Day 14: Warm Bodies

Day 14 of Calloween Movie Month

Content warnings: cannibalism (?), gore

Recommended?: Yes

Spoilers and discussion of many of the mentioned topics below. You have been warned.

Sometimes the real cure was the friends we made along the way.

Warm Bodies: Film Review and Trailer | Films | Entertainment | Express.co.uk

Warm Bodies follows R, a zombie, as he falls in love with a human girl named Julie after he eats her boyfriend. With the differences between them and the danger they both face in this post-apocalyptic wasteland, can things really work out between them?

Warm Bodies is a simple film, but it's a damn effective one. It's essentially just a morbid Romeo and Juliet story. Starcrossed lovers with the world against them. It's a simple story told well and it just works. It's extremely charming and fun.

As a fat, mentally ill, autistic queer in the current social climate I really connected with R. Not only because I believe he has some accidental autistic coding (the way he talks so clearly in his head but can barely communicate his thoughts out loud, the way he misses a bunch of social cues and constantly needs to remind himself to try and act "human", the way he longs to feel human as his humanity was stripped from him by forces outside of his control). But also because I think this is just a movie for the outcasts. Anyone who feels like they live on the edges of social acceptability. From being disabled to just feeling like you're a little weirder than your peers.

This film talks a lot about humanity. The zombies (corpses, as they're called derogatorily) are not seen as human because they can't do everything a human can. At least not to the same extent or with the same ease. They even create propaganda against them, saying while they may look human, they aren't. And you need to be cautious when approaching them, and that they should be eliminated on sight.

This really spoke to me. From politicians to media to people in my own life, I am constantly being made to feel as though I am a lesser human than the people around me. I don't deserve the same rights and respect as other humans because there's something wrong or different about me.

How my brain works, the way I act, the way I speak, the things I like, the shape of my body, the gender of my lovers, my own gender, all of that is working against me. To live as myself, I am expected to fight for my right to be seen as a person. And maybe sometimes I don't want to. Maybe sometimes I just want to feel alive and let myself exist. I found myself rooting heavily for R to be able to do the same, and to be accepted the way he is.

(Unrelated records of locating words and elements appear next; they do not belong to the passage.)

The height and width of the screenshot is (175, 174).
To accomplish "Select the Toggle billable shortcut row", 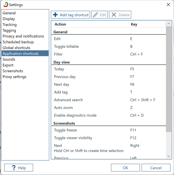I will (x=109, y=47).
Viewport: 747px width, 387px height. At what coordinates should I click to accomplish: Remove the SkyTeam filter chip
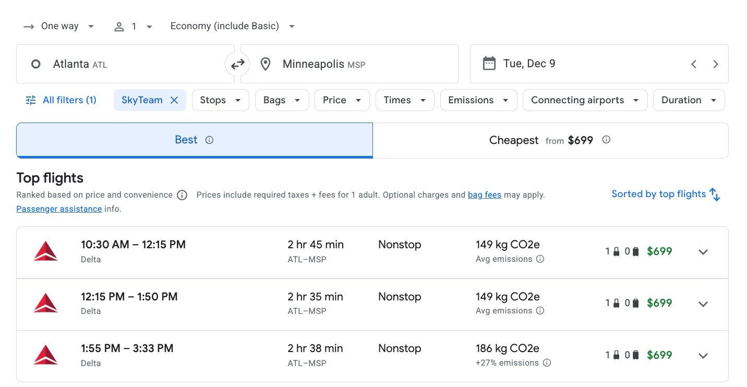click(x=174, y=100)
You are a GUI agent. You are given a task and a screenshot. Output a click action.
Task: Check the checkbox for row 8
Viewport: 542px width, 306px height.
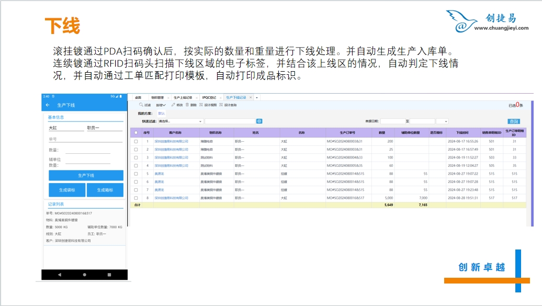[x=136, y=198]
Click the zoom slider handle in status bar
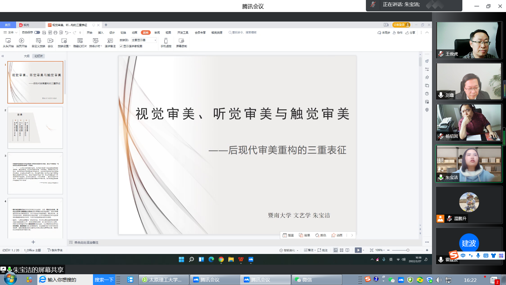The width and height of the screenshot is (506, 285). (x=408, y=250)
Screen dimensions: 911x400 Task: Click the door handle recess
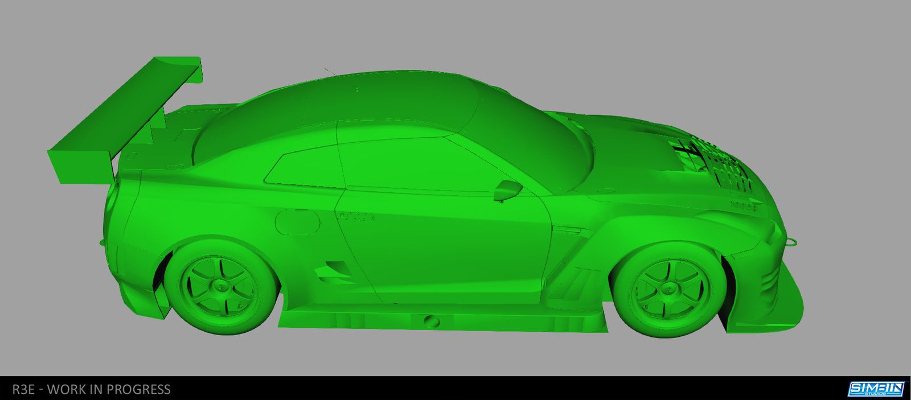(356, 217)
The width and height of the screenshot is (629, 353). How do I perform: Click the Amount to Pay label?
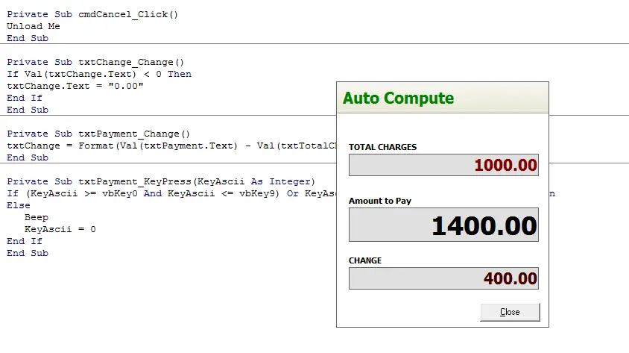380,201
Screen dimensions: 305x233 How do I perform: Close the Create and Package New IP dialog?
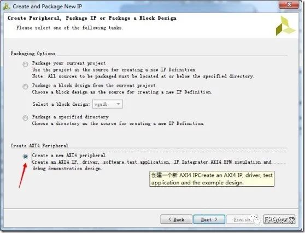pyautogui.click(x=289, y=4)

I also think that the post-apocalypse setting really works here. In my opinion, falling in love at the end of the world is the perfect encapsulation of the experiences of millennials and gen z.

What feels more real and understandable to someone right now in the world we share than loving and being loved as the world falls apart around you? What better represents what it's like to be alive right now than being willing to take a step forward when you know the ground crumbling behind you will make sure you can't go back?

R and Julie are willing to embrace each other, even if they're the last thing either of them will ever embrace. Even if it's this very embrace itself that ends them. And I think that's beautiful.